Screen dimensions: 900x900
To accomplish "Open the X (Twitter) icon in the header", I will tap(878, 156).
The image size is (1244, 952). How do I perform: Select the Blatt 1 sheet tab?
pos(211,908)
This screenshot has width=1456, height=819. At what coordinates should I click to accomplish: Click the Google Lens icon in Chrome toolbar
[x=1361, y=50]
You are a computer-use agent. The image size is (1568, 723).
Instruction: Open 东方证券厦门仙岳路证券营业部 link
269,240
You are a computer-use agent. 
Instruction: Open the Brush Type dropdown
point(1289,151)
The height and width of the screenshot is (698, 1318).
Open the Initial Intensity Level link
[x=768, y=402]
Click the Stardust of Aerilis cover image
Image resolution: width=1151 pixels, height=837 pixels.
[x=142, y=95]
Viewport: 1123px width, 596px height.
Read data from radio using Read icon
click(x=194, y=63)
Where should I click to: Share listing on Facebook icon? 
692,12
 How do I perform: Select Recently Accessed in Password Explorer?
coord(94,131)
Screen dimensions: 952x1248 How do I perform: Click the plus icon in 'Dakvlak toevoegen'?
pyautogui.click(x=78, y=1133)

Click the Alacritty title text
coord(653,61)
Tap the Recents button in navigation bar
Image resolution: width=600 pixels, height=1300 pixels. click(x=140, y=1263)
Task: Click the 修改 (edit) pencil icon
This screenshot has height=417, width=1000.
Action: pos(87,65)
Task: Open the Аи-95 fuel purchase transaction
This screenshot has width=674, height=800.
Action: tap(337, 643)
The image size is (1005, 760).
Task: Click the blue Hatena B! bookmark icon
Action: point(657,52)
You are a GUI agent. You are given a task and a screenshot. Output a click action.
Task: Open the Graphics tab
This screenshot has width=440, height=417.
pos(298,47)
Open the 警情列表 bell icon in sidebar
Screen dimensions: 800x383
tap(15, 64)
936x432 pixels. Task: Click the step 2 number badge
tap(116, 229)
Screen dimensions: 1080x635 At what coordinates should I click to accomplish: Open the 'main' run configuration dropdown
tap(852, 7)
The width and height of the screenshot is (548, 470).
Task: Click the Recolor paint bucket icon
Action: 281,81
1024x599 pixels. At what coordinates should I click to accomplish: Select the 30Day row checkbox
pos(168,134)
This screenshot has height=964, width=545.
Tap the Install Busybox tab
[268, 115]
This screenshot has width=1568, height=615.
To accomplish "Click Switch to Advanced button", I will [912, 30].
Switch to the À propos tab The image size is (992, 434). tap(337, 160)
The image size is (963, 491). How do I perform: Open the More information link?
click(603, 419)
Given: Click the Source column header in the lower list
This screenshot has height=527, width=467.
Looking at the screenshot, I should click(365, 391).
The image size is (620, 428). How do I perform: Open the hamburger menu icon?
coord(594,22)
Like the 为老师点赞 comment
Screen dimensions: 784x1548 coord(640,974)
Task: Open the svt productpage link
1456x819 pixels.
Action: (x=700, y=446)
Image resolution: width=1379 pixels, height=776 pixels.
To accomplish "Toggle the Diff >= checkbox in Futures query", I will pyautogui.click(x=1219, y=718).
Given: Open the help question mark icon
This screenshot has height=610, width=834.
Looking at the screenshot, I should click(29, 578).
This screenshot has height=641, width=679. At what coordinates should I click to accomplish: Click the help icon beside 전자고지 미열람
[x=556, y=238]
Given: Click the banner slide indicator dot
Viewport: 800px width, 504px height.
* * * * * * * * *
THE TASK: The answer should consist of every line from the listing above that includes the word "Switch".

ANSWER AREA:
To accomplish "Click Switch to Advanced button", I will [912, 30].
Switch to the À propos tab The image size is (992, 434). tap(337, 160)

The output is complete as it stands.